■ Source extract ■
▼▼▼

# What is the best 40mm fan?



## <<Onafets>> (Aug 20, 2009)

Ok.
I need 2 of these fans on my northbridge to cool it. What provides the highest CFM/Noise ratio.
What's the Most CFM a 40mm fan can get and how do I combine the two fan wires in to one lead?


----------



## hat (Aug 20, 2009)

I'd like to know how to combine 2 fan wires into one lead as well...


----------



## <<Onafets>> (Aug 20, 2009)

anyone?


----------



## tonyd223 (Aug 20, 2009)

didn't antec do a spotcool fan? 80mm on a stalk so you can position it where you want?


----------



## kenkickr (Aug 20, 2009)

tonyd223 said:


> didn't antec do a spotcool fan? 80mm on a stalk so you can position it where you want?



Yes they did, http://www.antec.com/Believe_it/product.php?id=ODA=
http://www.newegg.com/Product/Product.aspx?Item=N82E16835209017&Tpk=spotcool


----------



## <<Onafets>> (Aug 20, 2009)

I personally don't like them...40mm only please. the reason i'm asking is because they all look the same.


----------



## oli_ramsay (Aug 20, 2009)

http://www.scythe-usa.com/product/acc/016/sy124010l_detail.html

Maybe this?


----------



## <<Onafets>> (Aug 20, 2009)

I was looking at those...I'll go with them I think.

Quote: Dad.

I don't see any logical reason to have 9 fans in your computer. Like a car, it needs some form of heat to run well. wtf:

This is why I built my onw rig and not him xD!


----------



## chuck216 (Aug 20, 2009)

If noise isn't an issue then this is the highest cfm 40mm fan : http://www.newegg.com/Product/Product.aspx?Item=N82E16811999701

If it is then maybe one of these in the 25 -30 dba range : http://www.newegg.com/Product/Produ...72726520 1373026488 1373126556&name=25-30 dBA

or if you want quiet and airflow doesn't matter this one : http://www.newegg.com/Product/Product.aspx?Item=N82E16835191001


----------



## hat (Aug 20, 2009)

▲▲▲

■ Information shown ■
▼▼▼

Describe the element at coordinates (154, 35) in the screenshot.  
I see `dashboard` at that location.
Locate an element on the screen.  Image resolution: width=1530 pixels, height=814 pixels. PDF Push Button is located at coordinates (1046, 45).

▲▲▲

■ Your tasks ■
1. In the 40mm fan thread, which part of the computer does the first poster want to cool with two fans?
2. Write out the 40mm fan thread from "I personally don't" up to and including "Maybe this?".
Rely only on the 40mm fan thread, not on the data.

■ Responses for each task ■
1. The northbridge.

2.
I personally don't like them...40mm only please. the reason i'm asking is because they all look the same.


----------



## oli_ramsay (Aug 20, 2009)

http://www.scythe-usa.com/product/acc/016/sy124010l_detail.html

Maybe this?